When measuring Ki using various methods with clinical potential, the derivation of an individual input function (IF) for each participant is required16. In this study, the abdominal aorta region was used to derive the IF because several prior studies have indicated that the IDIF can be extracted from the aorta rather than the left ventricle14,20,21. However, partial volume corrections were not performed in this study primarily because all participants were adults, and the diameter of the abdominal aorta vessel significantly exceeded the resolution of the digital PET scanner21. In line with this decision, Lodge et al.22 suggested that the partial volume effect (PVE) is unlikely to introduce significant error in aortic VOI measurements, and PVE can be neglected for large vessels.

The significance of this study lies in the extensive number of scans conducted in Thai CKD patients, and the assessment of bone metabolic flux at the lumbar vertebrae and both anterior iliac crests, corresponding to the biopsy site, using dynamic scanning in both regions.

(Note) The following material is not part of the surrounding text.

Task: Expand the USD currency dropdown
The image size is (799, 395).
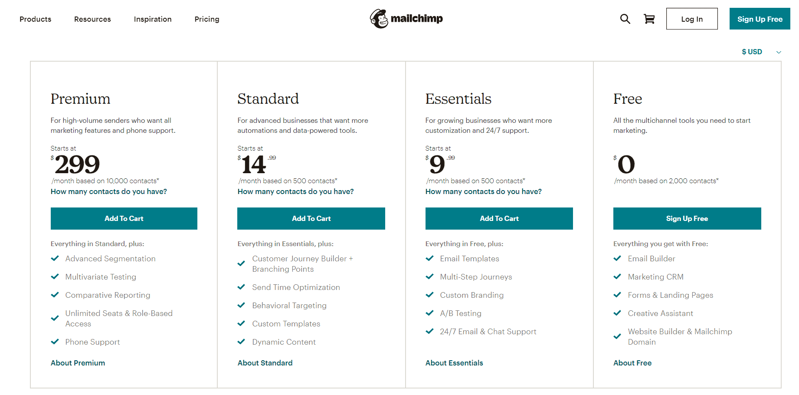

Most previous studies of bone tracer kinetics employed the dynamic scanning to estimate Ki at selected skeletal site, typically either the lumbar spine or hip, as the information was often constrained by the field of view of conventional PET/CT scanner3,9,10,11,12. Despite the primary limitation of this study being the lack of bone histomorphometric parameters obtained from bone biopsy, attributed to patient discomfort and challenges in operation room setup, additional investigations were conducted to further explore correlations between biochemical testing (TRAP5b and BsAP) and Ki–Patlak values23. The clinical implications of these findings are that shortened scan Ki–Patlak may aid treatment decisions and decrease the need for invasive bone biopsies in patients with CKD. The challenges in establishing a normal value range from histomorphometric biopsy results may arise from several factors, such as race, age, and sex, which can introduce variations18. Healthy volunteers are required to assess the normal range of Ki in future studies. Furthermore, in this study, we did not investigate sex differences in Ki–Patlak values in bone turnover prediction. This limitation is acknowledged, and further research is suggested to explore potential sex-dependent variations in bone turnover rate estimation. This would allow for a more comprehensive analysis and understanding of the factors influencing bone metabolism.

Conclusions

This study shows that the proposed shortened scan time for performing 18F-NaF PET dynamic measurements of Ki–Patlak bone metabolic flux at the lumbar spine and iliac crest regions can evaluate bone turnover in patients with CKD equivalent to that derived from a long dynamic scan. The implications of these findings are significant, potentially offering guidance for alternative treatment decisions, reducing the impact of patient movement during scans, and minimizing the need for invasive bone biopsies.